Up to 64% of industrial manufacturers forecast zero or negative revenue growth, with only 2% expecting a positive revenue growth in the next six months according to the Kenya Association of Manufacturers (KAM) Barometer Report for the 3rd quarter – a publication used to measure the pulse of the Kenyan industrial sector using a number of indices.
A daunting 53% of Kenyan manufacturers surveyed believe that Kenya’s economy has declined since the 2nd quarter of the year with a further 25% stating that the economy was stagnant. Only 22% believed the economy was growing.
The economic outlook for the next 6 months was equally dispiriting with 47% of manufacturers maintaining a pessimistic stance and a further 39% stating they were uncertain. Only 14% of the manufacturers surveyed were optimistic about the economic performance of the country in the near future.
This predominantly pessimistic view of the economy is also reflected at a company level with 50% of industrial manufacturers maintaining a negative outlook for the next 3 months while 23% of their counterparts maintained a positive outlook.
The report shows that new orders are expected to take a dive with 56% of the manufacturers forecasting a decline in the 3rd quarter.

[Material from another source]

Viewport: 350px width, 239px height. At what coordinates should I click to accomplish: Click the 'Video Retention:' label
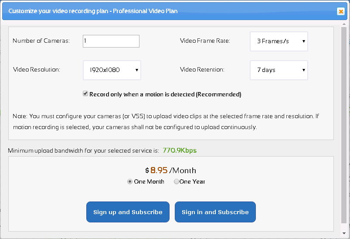click(202, 70)
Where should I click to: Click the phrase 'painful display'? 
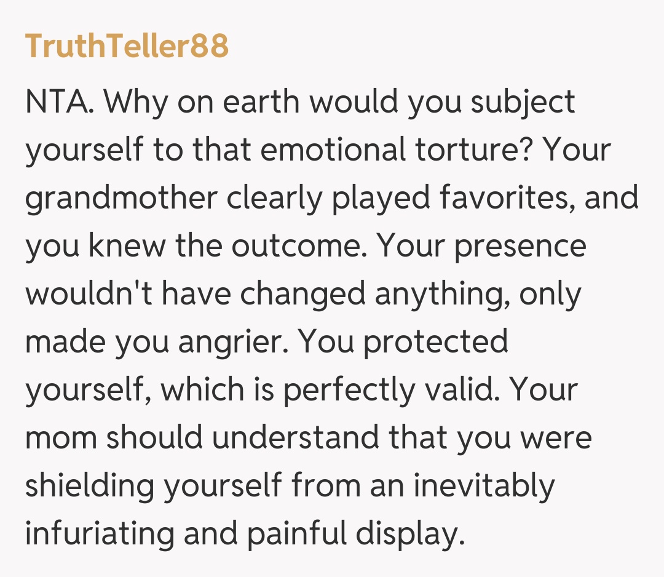[x=354, y=533]
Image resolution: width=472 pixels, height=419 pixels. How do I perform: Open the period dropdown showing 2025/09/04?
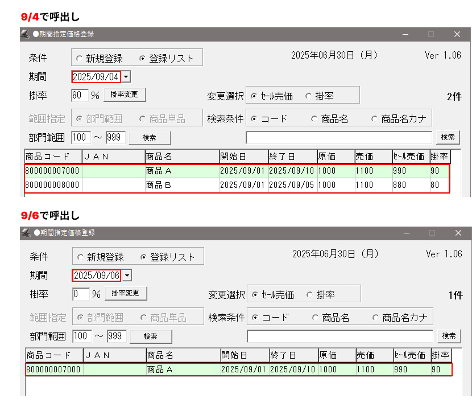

“The confectionaries industry as a whole has felt the impact of the slowing down economy primarily driven by a significant reduction in consumer spending on non-essential goods and services, the availability of cheap imports and the higher prices of raw materials used for manufacturing. Operations have been scaled down across the manufacturing sector to reduce overheads while meeting declining consumer demand,’’ said Britania Foods Limited CEO Robert Kagundah.
Consequently, in the next three months,75% of the manufacturers surveyed anticipate a downward trend in their profits, while 8% are hopeful of an increase. 17% are optimistic that their profits will remain constant.
“As Britania Foods however, we remain bullish about the prospects of the economy and have adopted a longer-term broader view on consumer demand as we strive to be more innovative in pricing and packaging options, harness operational efficiencies in manufacturing and procurement and ensure that our labor force has the right skills and enabling technology to meet and exceed consumer demand and aggressively grow our market share,’’ added Mr Kagundah.
The KAM report also indicated that up to 47% of the manufacturers plan to reduce their work force in the next six months with 31% expected to maintain their workforce. Only 22% are expected to increase their labor force, primarily hiring sales and marketing professionals as well as skilled and semi-skilled workers.